Des succès, les start-up ? En fait 94 % d’entre elles font faillite au bout d’un an, expliquent-ils dans leur ouvrage Start-up, arrêtons la mascarade (1). Comme ils le disent, la valeur de nombreuses start-up est « totalement virtuelle« ,
ces entreprises ne rapportent rien, à l’image des stars comme Uber ou
Twitter, qui accumulent sous les bravos des milliards de dollars de
pertes. Et cela n’empêche pas le gouvernement d’y consacrer 10
milliards d’euros par an, soit le triple, mes amis, du budget annuel du
CNRS (2), toutes disciplines confondues, la physique, la biologie, la
sociologie, tout, vous dis-je ! Et cela sans aucune sélection ni aucun
discernement. Il suffit de dire le mot magique « start-up » et toutes
les bourses s’ouvrent, même si votre entreprise a un nom débile et que
personne ne comprend ce qu’elle fait.
Tout ça parce que le « mythe de la start-up a envahi les esprits. Or les start-up sont « le symptôme d’une société qui va mal et qui ne prépare pas son avenir« ,
sans que ne soit jamais posée la seule question qui vaille : « Est-ce
que tout cela a une utilité, un sens profond et collectif pour faire
progresser la société ? « En effet, loin d’être un paradis pour les
esprits créatifs et généreux, la Silicon Valley est propice à la « folie, l’égocentrisme et la cupidité.«
Les
start-uppers, des hommes presque toujours issus d’écoles de commerce et
d’ingénieurs, donc presque jamais des autodidactes, sont à mille lieues
de leur image d’êtres « cool, désirables héros des temps modernes« , qui peuvent « changer le monde » grâce à une « solution disruptive« . Ceux qui pensent que leur « vision singulière » fait d’eux des « artistes »

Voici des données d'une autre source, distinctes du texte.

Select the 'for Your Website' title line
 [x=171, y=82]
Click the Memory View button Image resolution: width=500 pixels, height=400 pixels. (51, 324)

sont en vérité très souvent de beaux salauds qui exploitent sans
vergogne les jeunes dont les yeux brillent à l’évocation du monde
chimérique de la « Tech ». Menet et Zimmer n’hésitent pas à parler de « milliers de nouveaux prolétaires du digital », venus « assouvir les appétits des capitalistes« . Et ils dénoncent la « coolitude« , ces habitudes des start-up – tutoiement, bureau partagé, pas de hiérarchie apparente – n’ayant d’autre visées que de « leurrer et accentuer le contrôle des salariés« . Mais l’innovation, alors ? La plupart du temps, elle devient un but en elle-même, au détriment du progrès, « certes plus lent, mais plus réel et surtout plus pérenne.«
Contre
toutes ces dérives, nos deux jeunes auteurs ont une solution, la seule
possible ,sans doute, mais inattendue sous la plume de pionniers du
high-tech en ce début de XXIème siècle : « la planification des besoins
sociétaux ». pour eux, seule une définition collective des besoins
permettrait de faire face à la transition écologique, à la fin du
travail, ou aux défis posés par l’intelligence artificielle.
Et là, on touche au Graal : dans cette optique, la start-up ne serait plus une « organisation capitaliste éphémère qui gagne le plus d’argent possible en un minimum de temps« , mais un « rouage du système de planification« . Gloups.
Dans son discours, Manu disait que nous étions « au début ‘une nouvelle ère« . Mince, s’il avait su que c’était celle de la planification…
(1)
Paru le 7 févr. 2018 – 224 pages – 18, 50 €
Startup
! Voilà un mot qui fait rêver des générations entières, dans le monde
entier. Argent, richesse, gloire pour certains, innovation, progrès,
mission messianique pour d’autres, la startup est le lieu de presque
toutes les nouvelles utopies. Mais, problème… des millions d’euros
d’argent public subventionnent cet « écosystème » sans retour sur
investissement. Derrière le rêve, se cache une réalité plus rude. Il est
temps d’imaginer un vrai projet de société autour de cette nouvelle
manière de créer de la valeur. Ce
livre déconstruit le mythe du start-upper et propose un nouveau modèle,
plus mature et plus adapté aux enjeux des prochaines années. Il
s’adresse aux entrepreneurs, aux start-uppers, aux investisseurs et aux
dirigeants de l’innovation, issus de la sphère privée ou publique, et à
tous ceux qui se passionnent pour le temps présent et le monde qui
vient. Faisons de la start-up un projet de société plutôt qu’un phénomène sociétal !
(2) Le Centre national de la recherche scientifique est
un organisme public de recherche (Établissement public à caractère
scientifique et technologique, placé sous la tutelle du ministère de
l’Enseignement supérieur, de la Recherche et de l’Innovation). Il
produit du savoir et met ce savoir au service de la société.